Ordered that the appeal from the order entered November 19, 1987, is dismissed, without costs or disbursements, as that order was superseded by the order dated April 12, 1988, made upon reargument; and it is further,
Ordered that the order dated April 12 1988, is reversed insofar as appealed from, without costs or disbursements, and the cross motion for a severance of the claims is granted; and it is further,
Ordered that the order entered November 19, 1987, is modified accordingly.
The instant action was instituted by the plaintiff Esther D. Weiss, as executrix for the estate of her late husband Robert M. Weiss, seeking, inter alia, an accounting and dissolution of two alleged partnerships of which Dr. Weiss was a member. The first cause of action is asserted against all four named defendants and involves an alleged partnership formed in or about December 1983 by Robert M. Weiss and the four defendants for the purpose of purchasing a parcel of real property located in Austin, Texas (hereinafter the Austin property). The second cause of action is asserted solely against the defendant David Meiselman and involves an alleged partnership formed in or about December 1984 by Robert M. Weiss, David Meiselman and other unnamed individuals for the purpose of purchasing a parcel of real property located in Brewster, New York (hereinafter the Brewster property). The defendants sought pursuant to CPLR 603 to sever the claim involving the Austin property from that involving the Brewster property. The Supreme Court denied them that relief, and, upon reargument, adhered to the original determination in this regard.
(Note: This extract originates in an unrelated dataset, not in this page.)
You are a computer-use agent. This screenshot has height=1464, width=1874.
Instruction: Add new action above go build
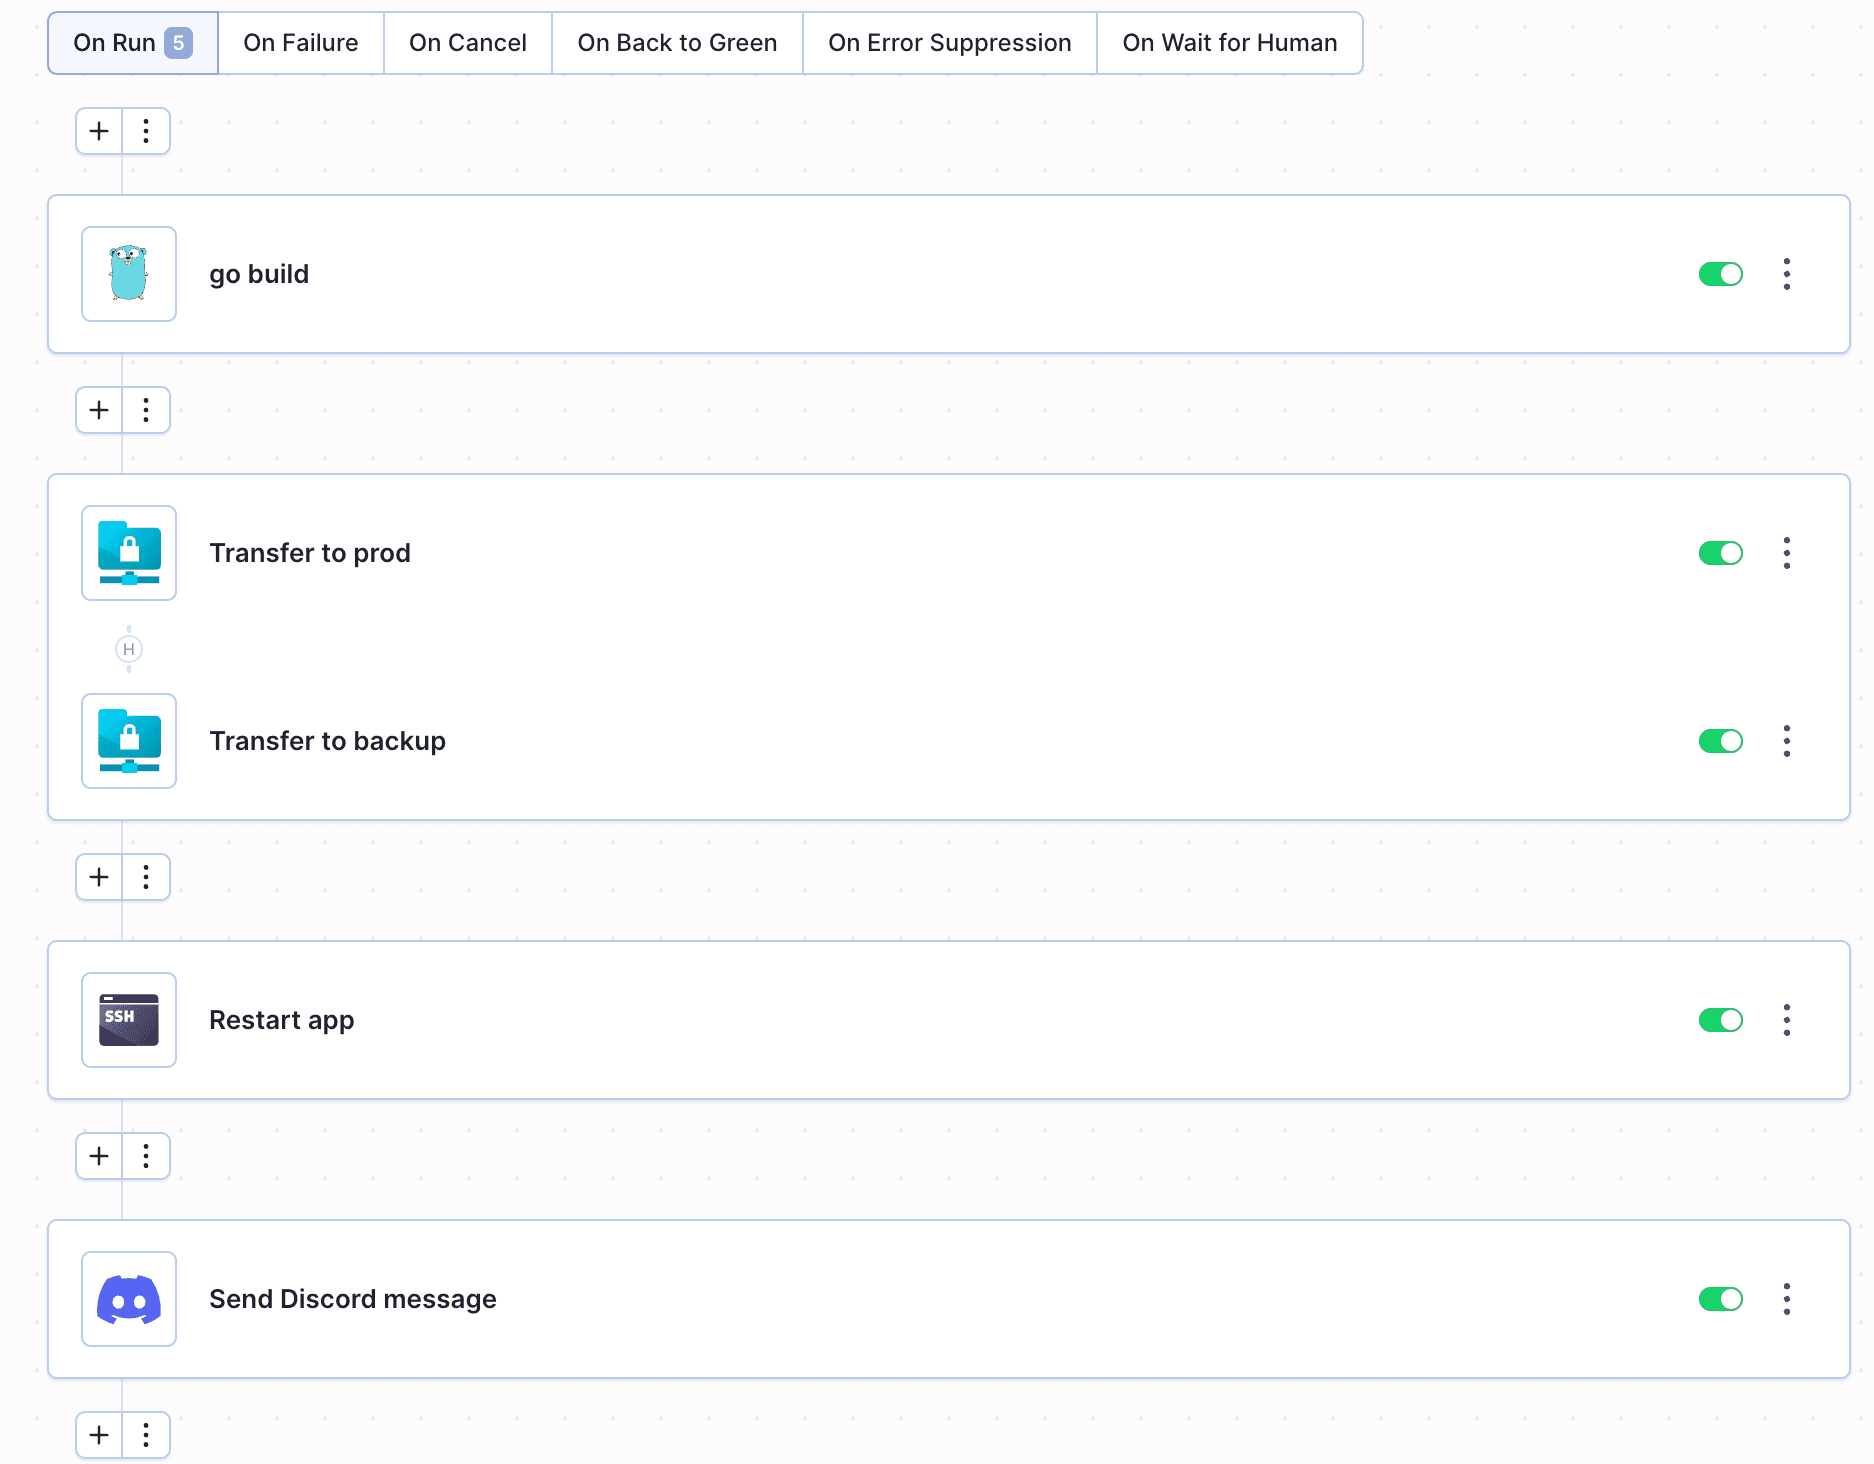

Upon our review of the record, we conclude that the denial of severance constituted an improvident exercise of discretion and, therefore, we reverse (see, e.g., County of Broome v Aetna Cas. Sur. Co., 126 A.D.2d 818; County of Chenango Indus. Dev. Agency v Lockwood Greene Engrs., 111 A.D.2d 508, 509). Because the claim with regard to the Brewster property does not involve 3 of the 4 defendants, there is not such an identity of factual and legal questions as to render a single trial of all claims appropriate in the interest of judicial economy (see, Shipsey v Katz, 58 A.D.2d 827; Rauch v Berlin, 24 A.D.2d 976; cf., Pescatore v American Export Lines, 131 A.D.2d 739). Moreover, contrary to the plaintiff's contention, the fact that the funds for both transactions, i.e., the purchases of the Austin and Brewster properties, were processed through the same account, does not preclude severance. Severance of these claims will avoid prejudice to the defendants who did not participate in the purchase of the Brewster property and any confusion which might arise from a single trial of dissimilar factual issues. Mollen, P.J., Thompson, Lawrence and Eiber, JJ., concur.